Wednesday, June 25, 2014

Knee Jerk Reactions


We have all had them to some extent as we are human and have become sensitive to some of life lessons.  Mine came when I became widowed – my minor freak out had me joining three on-line dating sites within one month of being by myself.  My God, I can’t be alone, I thought.  Why that is against life rules, right?  We were placed here to balance out with someone of the opposite sex.  Another thought was this is the first time I have been on my own – ever.  I went right from my mom and dads’ home to getting married and having my first child at the age of 19. 

So yes, three dating sites for three months, which is the shortest term (thank goodness).  What a joke!  I talked on the phone to a few and I can understand why they were on the sites.  Most of them are chasing multiple women at the same time and get them all confused.  It was hilarious.  I met one at a restaurant, it was pretty dark inside and I noticed some discrepancies from looking at him and remembering his photo.  He had posted a 10 year ago photo and was polite enough to say, “Should have stayed inside where it was darker, huh?” after we had walked out of the restaurant to leave. 

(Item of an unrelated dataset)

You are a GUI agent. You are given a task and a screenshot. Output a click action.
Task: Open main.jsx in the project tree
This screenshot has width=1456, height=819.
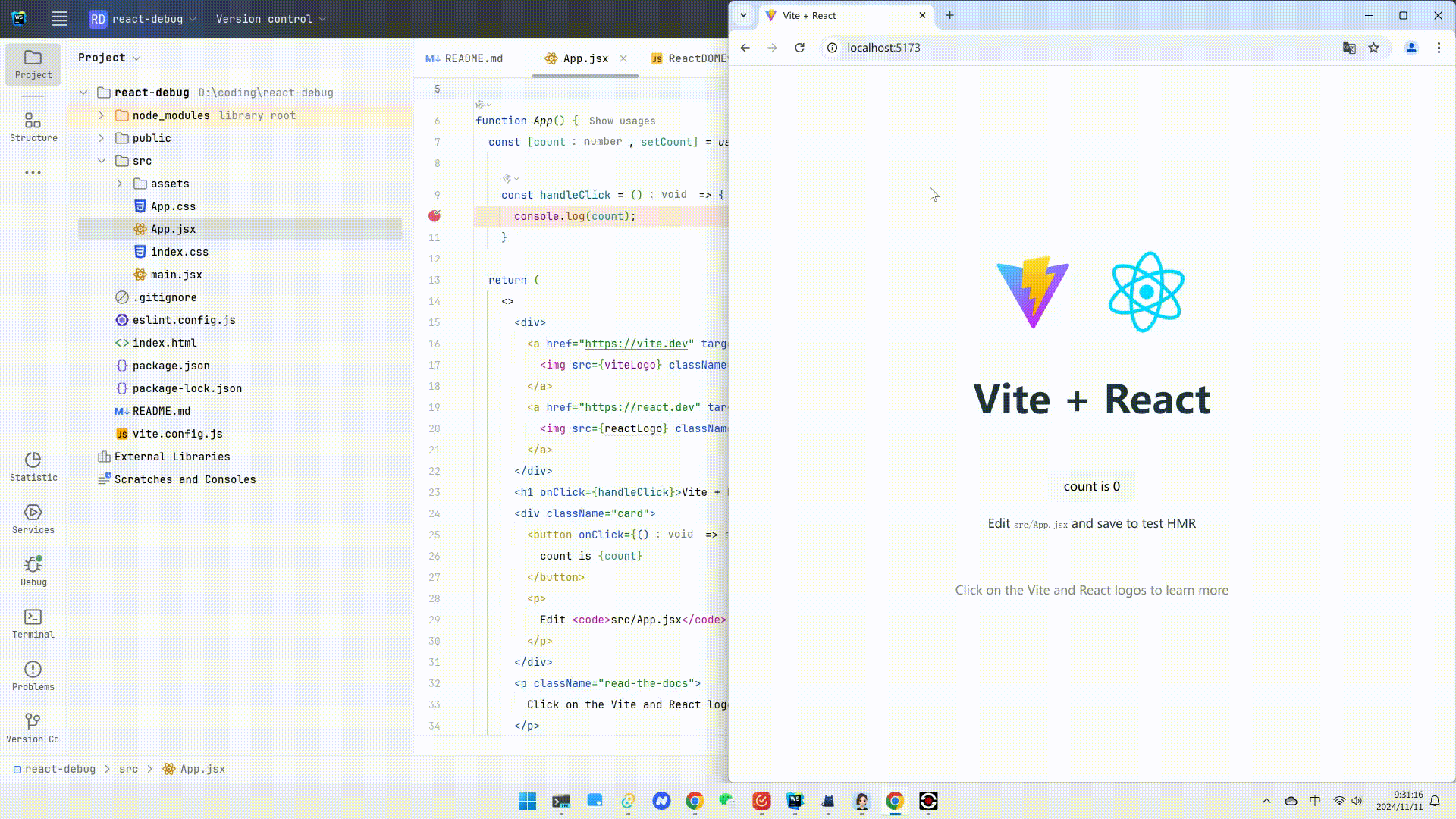(x=176, y=275)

With all that, I decided that there was a reason the new dating scene was not working.  As ridiculous as it may sound to some, I had the knee jerk reaction that I had to fill the focus spot that had just been vacated.  It was then that I had to admit to myself that I had never spent time getting intimate with myself.  I kept busy with being married, working, being a mom, working out, etc. – all real busy work so I did not have to think and feel.  So I dunked myself into the deep end – my own psyche.  Scary for me, as what if I did not like myself. All my energies had been spent on my family and never in any deep thoughtfulness into what I felt or even what was important to me.

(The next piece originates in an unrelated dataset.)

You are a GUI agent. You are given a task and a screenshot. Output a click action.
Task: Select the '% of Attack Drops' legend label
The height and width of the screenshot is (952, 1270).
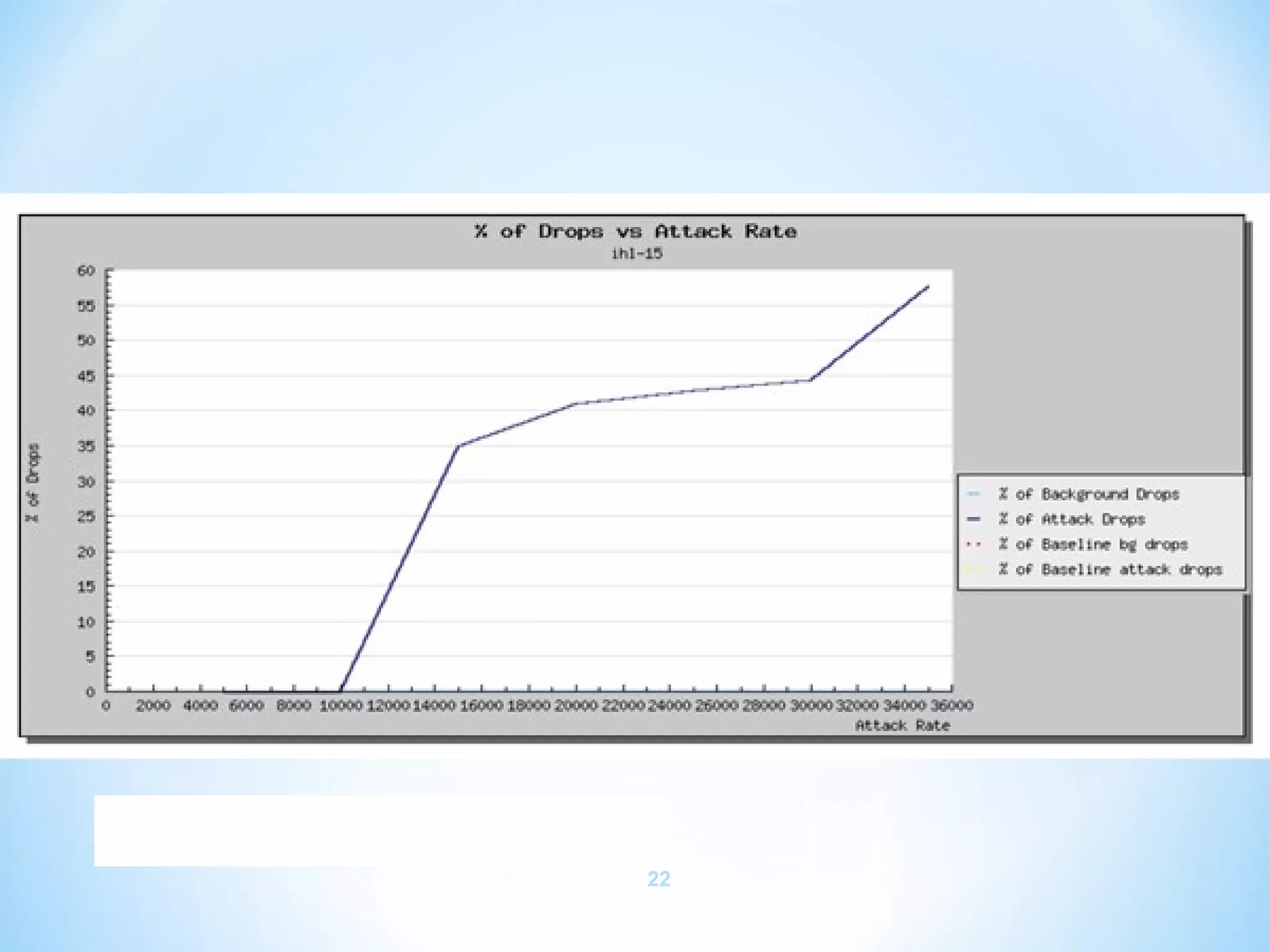click(1072, 519)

Without repeating some of what I have already written (you might want to read more of my blog to further understand) and now almost a year later, I have gotten to know more about what makes me tick.  I have grown in knowing my passions, my personal goals (no longer seeking approval from my life partner), short and long-term, and I have realized that until I become intimate with myself completely, there is no way I could be intimate within relationships.  I don’t share my intimate self easily so until I can, I will hold off on seeking romantic connections.  First I seek intimate friendships – baby steps, right? 

We all lead very busy lives and I have to encourage everyone to not forget about taking time for just yourselves, otherwise we lose connection with what should be most important – ourselves. 

Take care and keep it R.E.A.L.

Monday, June 9, 2014

Running Partner


 
                I never thought I would have a running partner.  I am a long time runner (over 30 years!) and have just started running with one.  He doesn't give me a chance to say "not this morning" before he is gearing up for the run.  I don't have the heart to say "no", "I'm too tired", or a simple, "I don't feel like it."  We start off at a fast walk to warm up and then we are off and running.  We go 4 miles on Tuesday's, Thursday's, and Saturday's.

                 There are days where I can't catch my stride or my wind, those are the worst days.  He glances impatiently at me and strides faster.  I guiltily pick up the pace.  He rewards me with a big grin and picks up the pace even faster.  I groan heartily but my legs respond as I know it makes him happy.  Before long though I have to say "enough, I need to walk", he allows me 10 steps (yes, I count them) to get my breathe back.  I think he deliberately pretends that he is choking so that I start running again.  My running partner is my year and one-half old boxer dog, Rocky.

                There are days when he has ADD and wants to run after the birds that are quickly scampering up the sidewalk.  Talk about speed training!  We run out the same path and return on the same path for each run.  He has it memorized.  Now if only I can get him to watch for cars when we cross the road - I would be a more harmonized running partner.  I love running with Rocky and the joy he gets running with me  makes me a dedicated runner.

                I am very grateful that after all these years that I am still a runner.  I started running while pregnant with my first son.  He turns 33 this year.  I have found that running feeds my need to be in nature, to talk with God, exercise, meditate, etc.  Initially, I started running to lose weight, now it balances my stress, gives me mental moments, and makes me feel strong.  My running with Rocky adds a element of giving happiness to another, which has become important to me as well. 

                It has been a while since I shared - I have missed it!

                It won't be as long next time!

                Take care and keep it R.E.A.L.